The shares have a beta of 2.92, meaning volatility is much higher than the general market. Short interest in the company is high at 15.9%, especially considering 73% of shares outstanding are held by large block owners.
To be fair, revenue has also fallen at rival OfficeMax (OMX) since 2007, albeit at a slower 5.9% annual pace. One key difference is that OfficeMax has returned to profitability over the last two years with trailing adjusted earnings of $0.79 per share. The shares trade for 12.1 times trailing earnings, just below the industry average of 14.7 times. Price to sales for the shares is extremely low at 0.12 times on a trailing basis, and the company trades for less that book value at .81 times. While the company's gross margin of 25.6% is lower than that of Office Depot, its operating margin of 10.7% is above 89% of peers in the group.
Shares of OfficeMax are also significantly more volatile than the market with a beta of 1.98, or about twice as volatile as the market. Short interest in the company is also high at 14.7% with 97% of float owned by institutional investors.
Shares jumped recently to their highest point in 18 months on news of the Boise Cascade LLC IPO filing. OfficeMax owns a 20.4% stake in the building products distributor and could see upwards of $130 million from the offering.
Besides recent weakness in the big-box retailer space, the possibility of a fiscal cliff could have businesses postponing spending on office equipment. OfficeMax looks more financially healthy and able to withstand further weakness in the space while the recent decision by the board of Office Depot limits opportunities for the company and shareholders.

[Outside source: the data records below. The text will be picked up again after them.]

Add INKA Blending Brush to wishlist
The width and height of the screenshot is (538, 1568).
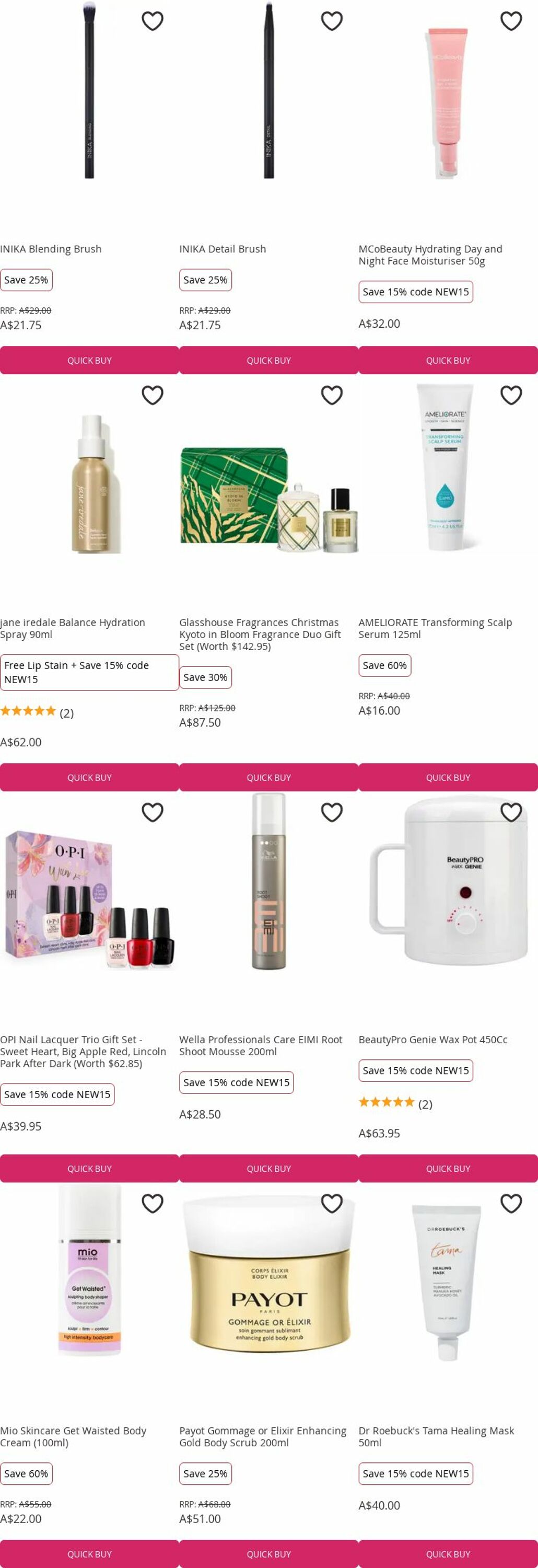(x=152, y=21)
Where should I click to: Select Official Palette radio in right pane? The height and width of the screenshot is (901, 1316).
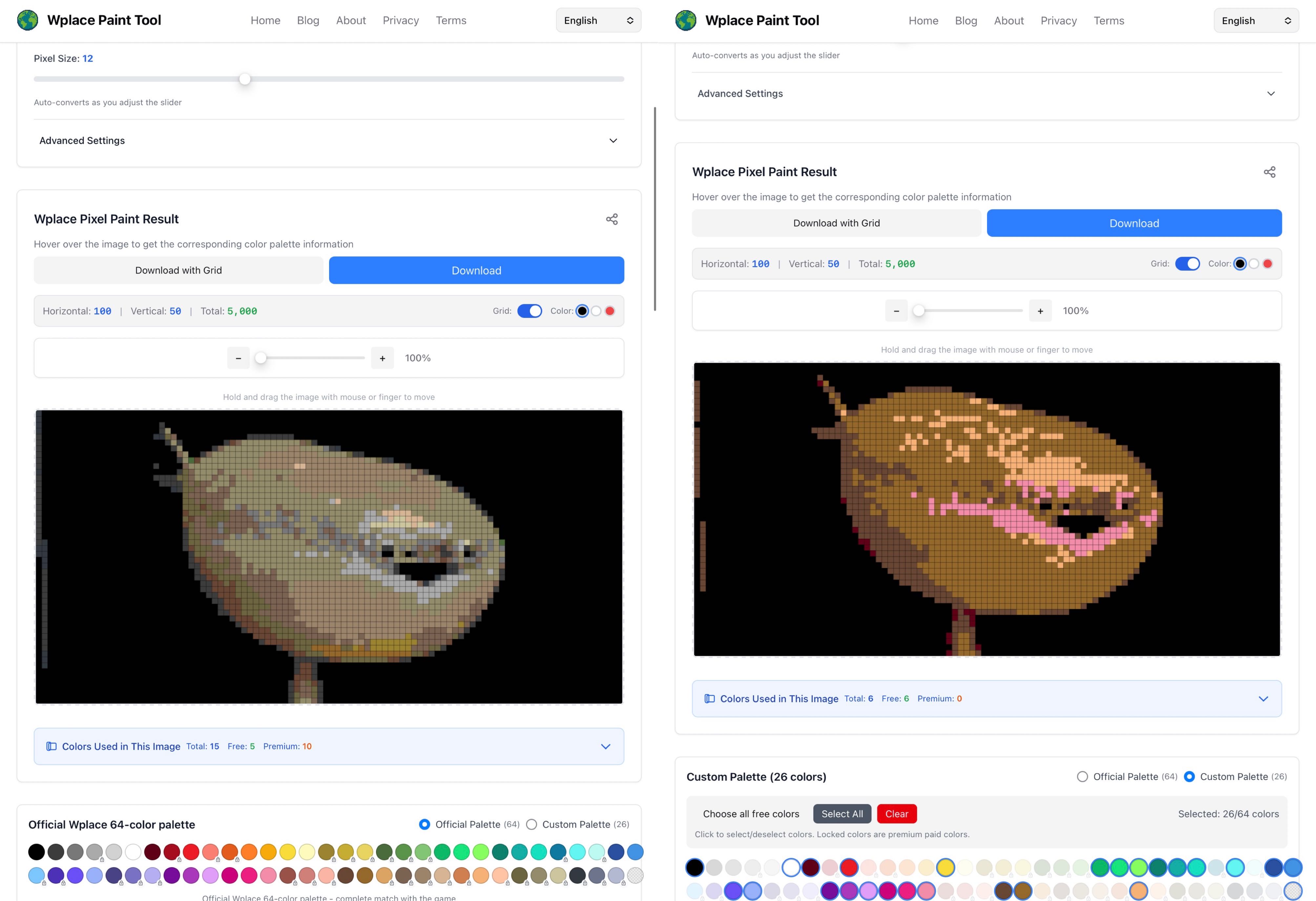click(1082, 777)
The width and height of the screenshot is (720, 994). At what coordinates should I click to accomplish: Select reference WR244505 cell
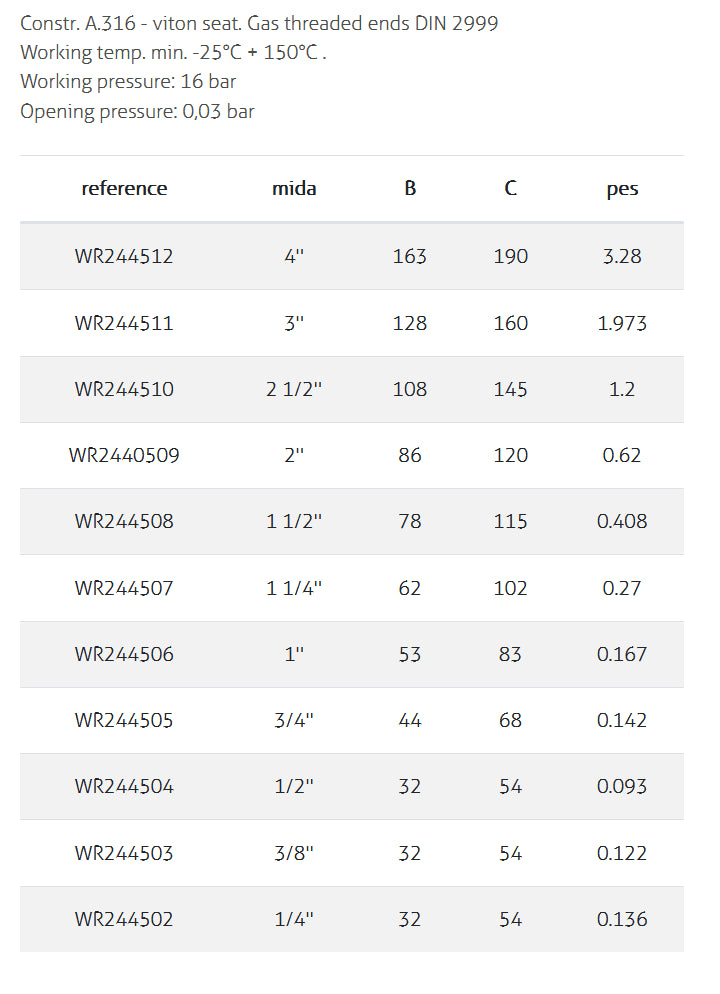[x=124, y=720]
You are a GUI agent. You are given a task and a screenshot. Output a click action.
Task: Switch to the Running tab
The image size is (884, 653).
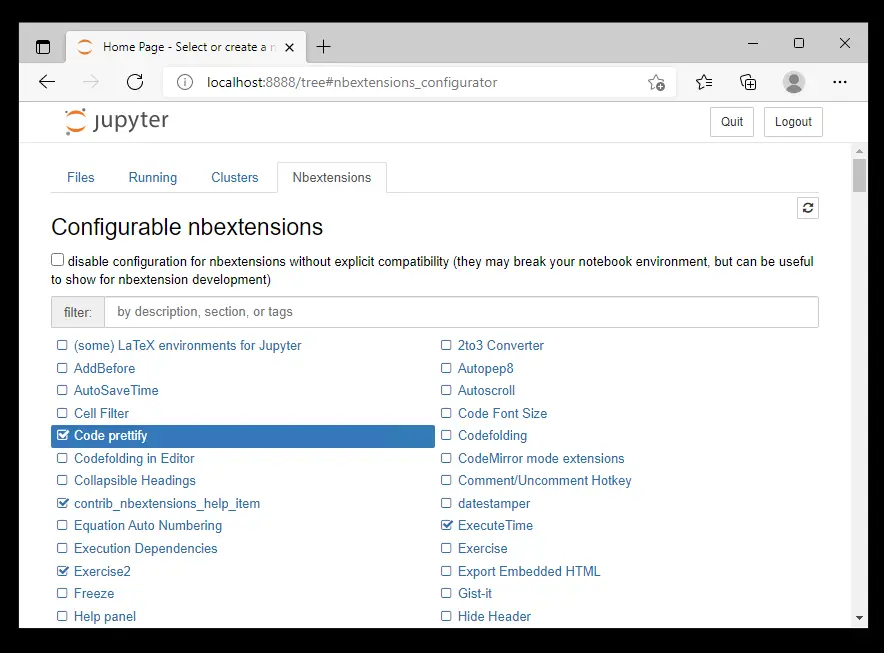pyautogui.click(x=152, y=177)
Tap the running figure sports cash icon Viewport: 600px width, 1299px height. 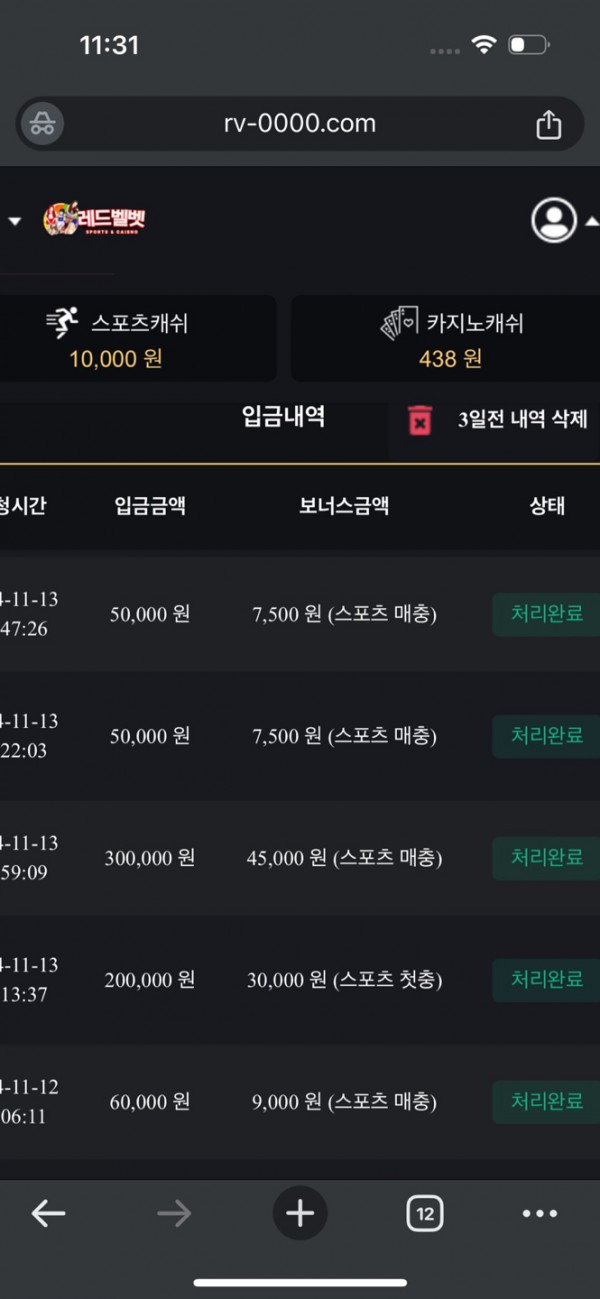click(x=62, y=324)
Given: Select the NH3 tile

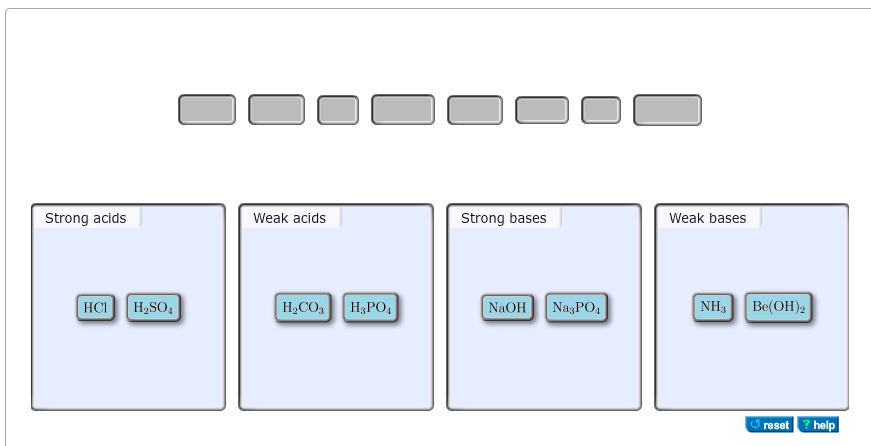Looking at the screenshot, I should (713, 307).
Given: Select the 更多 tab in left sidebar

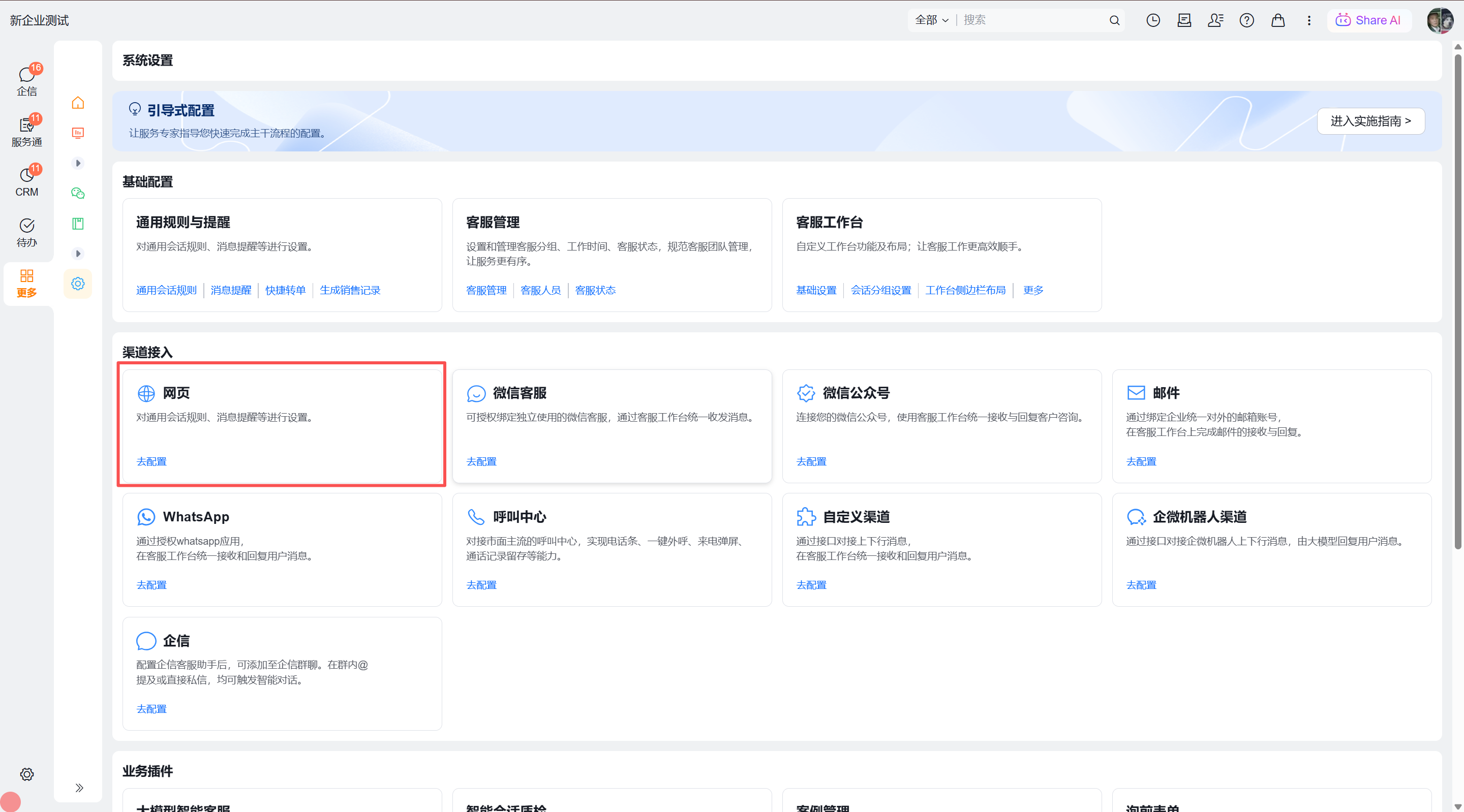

Watch for higher volume on downward pressure
Starboard will not publicly disclose plans to sell their shares until they file with the SEC after the fact. With a profit around 30% on their average share price, the fund may decide that it is better to take a quick gain than fight a hostile board. The unwinding of a 15% stake in the company would mean significant downward pressure on the shares. Investors may want to look to peers like OfficeMax for exposure to the sector or protect their position with options strategies.